La bibliothèque libre.
Cette page a été validée par deux contributeurs.
534
REVUE DES DEUX MONDES.

L’administration des sacremens est, avec la prédication de l’Évangile, le second signe auquel on reconnaît l’église de Dieu. Les sacremens n’ont pas un office différent de la parole ; comme elle, ils nous offrent Jésus-Christ avec tous les trésors de sa grace, et ne sauraient profiter qu’à ceux qui les reçoivent par la foi. Calvin ne reconnaît que deux sacremens comme communs à tous les chrétiens et nécessaires à la constitution de l’église, le baptême et la cène. Le baptême est un gage de la rémission des péchés, rémission qui embrasse non-seulement le passé, mais l’avenir. Cette opinion est fondamentale dans Calvin.
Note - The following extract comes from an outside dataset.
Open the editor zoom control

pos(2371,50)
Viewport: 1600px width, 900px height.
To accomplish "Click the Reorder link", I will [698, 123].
Selon lui, il faut croire que par le baptême nous sommes lavés et purifiés pour tout le reste de notre vie. Aussi, toutes les fois que nous tombons dans le péché, il faut rappeler le souvenir de notre baptême, en armer notre ame, et nous tenir certains de la rémission de nos péchés. Le baptême, il est vrai, ne nous a été administré qu’une fois, mais sa vertu n’a pas été abolie par les péchés que nous avons commis. Dans le baptême, c’est la pureté du Christ qui nous a été offerte ; elle conserve toute sa force, qu’aucune tache ne saurait faire disparaître, puisque c’est elle au contraire qui lave toutes nos souillures[1]. C’est le dogme de l’inamissibilité de la justice divine. Ici Calvin, qui avait épouvanté le genre humain par le système de la prédestination, le rassurait outre mesure, en lui promettant pour tous les cas possibles une amnistie sans réserve, et c’était le même homme qui tonnait contre les indulgences des catholiques !

L’auteur de l’Institution chrétienne ne voyait pas dans la cène une simple figure du corps de Jésus-Christ. Il croyait que le fidèle y mange réellement le corps et la chair du Christ, mais il repoussait l’idée de la transsubstantiation. À l’entendre, ceux qui ne conçoivent la présence de la chair de Jésus-Christ dans la sainte cène qu’en attachant son corps au pain s’abusent étrangement. Que devient alors l’opération secrète du Saint-Esprit, par laquelle nous sommes unis à Jésus-Christ ? Nos adversaires, poursuit Calvin, mettent Jésus-Christ dans le pain, et nous disons qu’il n’est pas permis de le retirer du

  1. « Sic autem cogitandum est, quocumque baptizemur tempore, nos semel in omnem vitam ablui et purgari. Itaque quoties lapsi fuerimus, repetenda erit baptismi memoria, et hac armandus animus, ut de peccatorum remissione semper certus securusque sit. Nam etsi semel administratus praeteriisse visus est, posterioribus tamen peccatis non est abolitus. Puritas enim Christi in ea nobis oblata est : semper viget, nullis maculis opprimitur, sed omnes nostras sordes abluit et extergit. » (Inst., lib. IV, cap. XV, § 3.)